EU-Recht
Deutschland führt neue Regeln zur Lohntransparenz nicht fristgerecht ein

Deutschland hat neue Regeln zur Lohntransparenz nicht umgesetzt und verstößt damit von morgen an gegen EU-Recht.

    In den Symbolen für männlich und weiblich stehen verschieden große Geldstapel.
    Frauen und Männer sollen für gleiche Arbeit das gleiche Gehalt erhalten. Dabei sollen neue EU-Regeln helfen. Deutschland setzt sie nicht rechtzeitig um. (picture alliance/dpa/Sascha Steinach)
    Heute läuft eine Frist ab, bis zu der die EU-Staaten Zeit hatten, ihr nationales Recht anzupassen. Die Richtlinie sieht vor, dass Arbeitgeber zu Auskünften über die Lohnunterschiede zwischen Frauen und Männern bei vergleichbarer Tätigkeit verpflichtet werden. Das Bundesfamilienministerium hält jedoch Korrekturen für nötig und will das deutsche Recht erst Anfang 2027 anpassen. Die EU-Kommission muss nun entscheiden, ob sie ein Strafverfahren gegen Deutschland einleitet. Sollte das Recht in den nächsten Monaten wirklich angepasst werden, könnte sie auch davon absehen.

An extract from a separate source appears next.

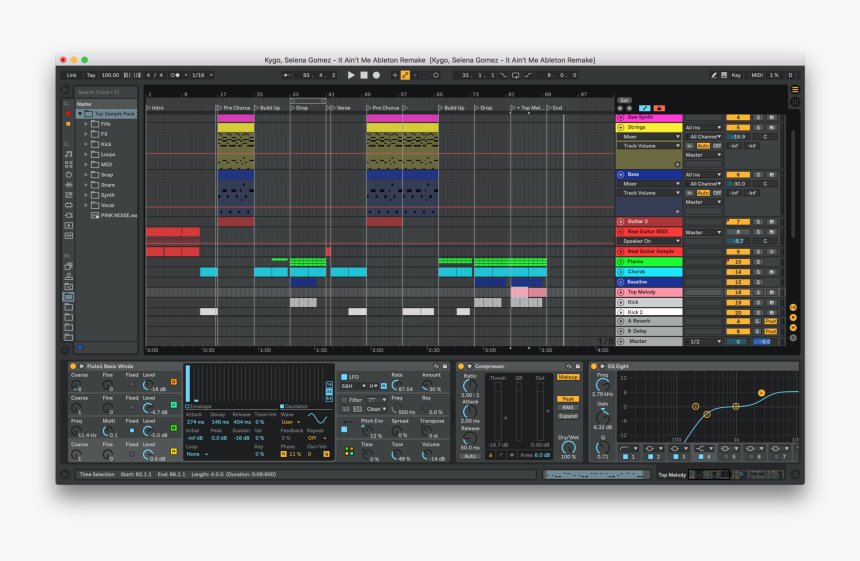Click the Search browser input field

    Der Sozialverband Deutschland warnte, die Bundesregierung nehme damit in Kauf, dass Frauen weiter schlechter bezahlt würden. Verbandschefin Engelmeier sagte, die Lohnungleichheit wirke bis ins Alter und verstärke das Risiko von Frauen, in Armut abzugleiten.
    Diese Nachricht wurde am 07.06.2026 im Programm Deutschlandfunk gesendet.